● Work task: Within the entries below, find every line that has the string "arrow", then copy it.

(Data extracted from a collection)
━━━━━━

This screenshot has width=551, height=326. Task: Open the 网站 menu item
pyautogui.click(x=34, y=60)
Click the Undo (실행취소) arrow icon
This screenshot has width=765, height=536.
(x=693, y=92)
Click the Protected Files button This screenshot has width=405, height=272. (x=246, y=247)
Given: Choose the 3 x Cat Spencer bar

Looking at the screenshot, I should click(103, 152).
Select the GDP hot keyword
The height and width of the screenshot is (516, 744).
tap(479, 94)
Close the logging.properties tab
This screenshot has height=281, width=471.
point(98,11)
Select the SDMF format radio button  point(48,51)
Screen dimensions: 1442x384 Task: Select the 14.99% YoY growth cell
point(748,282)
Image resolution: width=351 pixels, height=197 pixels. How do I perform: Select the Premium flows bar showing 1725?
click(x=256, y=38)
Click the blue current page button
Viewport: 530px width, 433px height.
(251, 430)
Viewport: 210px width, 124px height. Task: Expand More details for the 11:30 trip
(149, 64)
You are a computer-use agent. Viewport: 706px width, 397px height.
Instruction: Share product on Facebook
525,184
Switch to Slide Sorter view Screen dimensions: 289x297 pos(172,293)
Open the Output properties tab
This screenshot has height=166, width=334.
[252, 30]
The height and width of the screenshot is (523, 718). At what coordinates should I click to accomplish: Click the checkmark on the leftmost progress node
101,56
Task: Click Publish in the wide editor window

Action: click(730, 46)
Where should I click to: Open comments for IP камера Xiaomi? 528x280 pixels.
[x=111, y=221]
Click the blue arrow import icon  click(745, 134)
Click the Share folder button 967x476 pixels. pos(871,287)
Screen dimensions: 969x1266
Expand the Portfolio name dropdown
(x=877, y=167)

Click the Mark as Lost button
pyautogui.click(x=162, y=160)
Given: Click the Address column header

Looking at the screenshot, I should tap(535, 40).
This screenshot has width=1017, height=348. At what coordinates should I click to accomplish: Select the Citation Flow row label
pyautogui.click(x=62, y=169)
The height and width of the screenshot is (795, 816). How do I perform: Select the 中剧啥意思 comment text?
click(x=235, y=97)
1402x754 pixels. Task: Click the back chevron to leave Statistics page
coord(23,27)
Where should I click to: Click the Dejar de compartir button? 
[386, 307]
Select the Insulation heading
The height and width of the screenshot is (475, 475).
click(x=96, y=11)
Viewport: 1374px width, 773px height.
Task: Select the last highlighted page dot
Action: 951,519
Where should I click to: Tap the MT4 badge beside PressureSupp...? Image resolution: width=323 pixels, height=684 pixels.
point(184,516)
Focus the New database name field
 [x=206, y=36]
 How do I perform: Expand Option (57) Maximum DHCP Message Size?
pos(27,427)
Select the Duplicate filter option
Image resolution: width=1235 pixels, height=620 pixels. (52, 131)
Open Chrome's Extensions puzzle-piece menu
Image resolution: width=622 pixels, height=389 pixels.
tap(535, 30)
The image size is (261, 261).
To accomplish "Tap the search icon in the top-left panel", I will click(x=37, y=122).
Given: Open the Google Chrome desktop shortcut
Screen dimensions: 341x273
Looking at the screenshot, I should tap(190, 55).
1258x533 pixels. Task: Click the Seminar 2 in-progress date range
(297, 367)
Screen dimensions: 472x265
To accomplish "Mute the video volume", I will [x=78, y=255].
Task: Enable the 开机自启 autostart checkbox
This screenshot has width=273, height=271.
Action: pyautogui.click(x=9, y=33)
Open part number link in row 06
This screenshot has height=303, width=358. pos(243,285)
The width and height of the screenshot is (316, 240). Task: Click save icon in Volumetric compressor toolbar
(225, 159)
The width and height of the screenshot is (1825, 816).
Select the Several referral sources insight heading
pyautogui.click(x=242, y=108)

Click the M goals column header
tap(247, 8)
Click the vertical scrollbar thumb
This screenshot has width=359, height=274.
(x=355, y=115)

━━━━━━

● Answer to this problem:
Click the Undo (실행취소) arrow icon
Click the blue arrow import icon  click(745, 134)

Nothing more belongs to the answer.